Recuerdo esa inquietud horrible que me acechaba en Buenos Aires cuando salía a la calle y, de pronto (el ómnibus gira, uno dobla en una esquina o se despista), no sabe dónde está parado. Realmente no sabe dónde está parado (entonces está perdido), y el norte y el sur son ficciones y toda la ciudad se vuelve una entidad a punto de devorarnos. Igual, las cartografías a veces tampoco alcanzan, porque los mapas interiores están dañados, que es lo mismo que decir que uno está completamente perdido.

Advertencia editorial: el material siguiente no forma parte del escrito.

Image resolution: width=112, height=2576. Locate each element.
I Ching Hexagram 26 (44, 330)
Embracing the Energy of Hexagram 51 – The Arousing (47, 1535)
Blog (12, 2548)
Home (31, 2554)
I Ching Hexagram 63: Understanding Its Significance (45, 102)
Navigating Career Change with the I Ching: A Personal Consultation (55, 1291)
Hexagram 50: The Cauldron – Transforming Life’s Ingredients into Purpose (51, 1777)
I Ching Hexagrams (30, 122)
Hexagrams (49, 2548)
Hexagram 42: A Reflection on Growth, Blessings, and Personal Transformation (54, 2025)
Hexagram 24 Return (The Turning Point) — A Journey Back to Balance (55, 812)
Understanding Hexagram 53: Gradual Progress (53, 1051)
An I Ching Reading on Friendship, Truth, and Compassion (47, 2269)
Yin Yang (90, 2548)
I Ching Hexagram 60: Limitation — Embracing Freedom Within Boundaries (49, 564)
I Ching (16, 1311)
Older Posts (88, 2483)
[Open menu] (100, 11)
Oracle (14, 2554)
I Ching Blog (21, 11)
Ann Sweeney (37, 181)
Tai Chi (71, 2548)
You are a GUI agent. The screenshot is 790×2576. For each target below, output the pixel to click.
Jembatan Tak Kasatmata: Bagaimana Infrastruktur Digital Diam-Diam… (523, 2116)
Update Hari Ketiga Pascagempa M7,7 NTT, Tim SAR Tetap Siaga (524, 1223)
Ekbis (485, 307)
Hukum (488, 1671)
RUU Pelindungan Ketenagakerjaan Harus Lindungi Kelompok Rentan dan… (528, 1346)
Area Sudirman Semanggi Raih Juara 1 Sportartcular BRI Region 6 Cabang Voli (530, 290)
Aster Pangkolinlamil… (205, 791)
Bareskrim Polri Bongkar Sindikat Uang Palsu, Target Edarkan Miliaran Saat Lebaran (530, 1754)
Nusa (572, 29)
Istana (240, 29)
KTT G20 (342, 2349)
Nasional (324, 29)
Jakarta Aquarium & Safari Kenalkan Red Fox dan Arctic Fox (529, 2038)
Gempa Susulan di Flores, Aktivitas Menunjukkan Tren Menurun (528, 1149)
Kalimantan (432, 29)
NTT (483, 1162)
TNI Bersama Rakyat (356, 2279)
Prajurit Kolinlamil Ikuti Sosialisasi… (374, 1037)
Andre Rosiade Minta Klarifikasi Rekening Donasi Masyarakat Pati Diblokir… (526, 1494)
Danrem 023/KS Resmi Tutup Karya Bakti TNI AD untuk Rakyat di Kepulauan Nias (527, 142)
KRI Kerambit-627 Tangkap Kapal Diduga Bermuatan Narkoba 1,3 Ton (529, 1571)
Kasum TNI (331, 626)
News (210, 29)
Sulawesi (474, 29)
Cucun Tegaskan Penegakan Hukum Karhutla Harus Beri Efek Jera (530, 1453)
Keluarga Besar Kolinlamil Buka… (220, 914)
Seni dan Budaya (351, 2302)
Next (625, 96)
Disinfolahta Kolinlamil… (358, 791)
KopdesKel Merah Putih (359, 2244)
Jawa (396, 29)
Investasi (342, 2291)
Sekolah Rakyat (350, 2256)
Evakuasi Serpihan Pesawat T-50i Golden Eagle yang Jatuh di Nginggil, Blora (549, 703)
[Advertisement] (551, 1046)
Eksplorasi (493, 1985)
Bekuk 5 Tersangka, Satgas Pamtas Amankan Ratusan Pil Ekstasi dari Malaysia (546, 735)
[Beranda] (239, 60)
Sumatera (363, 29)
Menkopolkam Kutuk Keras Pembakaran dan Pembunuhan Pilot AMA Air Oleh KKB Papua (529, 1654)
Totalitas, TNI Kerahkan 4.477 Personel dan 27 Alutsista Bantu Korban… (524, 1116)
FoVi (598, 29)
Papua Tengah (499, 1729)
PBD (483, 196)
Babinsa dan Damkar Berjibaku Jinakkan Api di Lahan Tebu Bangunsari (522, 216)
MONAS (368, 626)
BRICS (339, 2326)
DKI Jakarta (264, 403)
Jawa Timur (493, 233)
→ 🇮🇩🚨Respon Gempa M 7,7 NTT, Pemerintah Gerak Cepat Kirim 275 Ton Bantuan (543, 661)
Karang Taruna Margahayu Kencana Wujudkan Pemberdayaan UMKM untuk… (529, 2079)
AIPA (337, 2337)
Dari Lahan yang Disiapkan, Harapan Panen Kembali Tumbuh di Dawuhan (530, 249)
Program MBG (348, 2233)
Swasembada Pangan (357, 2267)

El pedacito de ciudad elegido para este relato tenía que ver con algo parecido: perderse ex profeso en el interior geográfico de esa triangulación configurada por avenida Italia, Batlle y Ordóñez y Solano López, donde hay calles de cuatro, tres, dos e incluso una cuadra con nombres peculiares: Barroso, Solferino, Plutarco, Comodoro Coé, Juan de Dios Peza, Leopardi, Humberto I, Magenta.

Ya es de noche, y uno sabe que en ella lo diáfano se manifiesta por distintos sentidos y que a la sorpresa hay que darle tiempo, esperarla.

Igual, ya a unos metros de Batlle y Ordóñez, Barroso nos regala su silencio y una entrada rápida a un caminar despacio. Conviven los jardines con casas que delatan diferentes inscripciones: la casa pequeña y obrera (con techo o pared de chapa), la de la clase media, la del ostentoso.

A las tres cuadras decido bajar (creo que decimos “bajar” cuando nos orientamos hacia el mar, aunque también bajamos hacia el norte; “bajar” es como “salado”, puede nombrar los antónimos) por Juan de Dios Peza y llegar hasta una placita circular que ya tenía ubicada en un mapa virtual. La plaza sin nombre.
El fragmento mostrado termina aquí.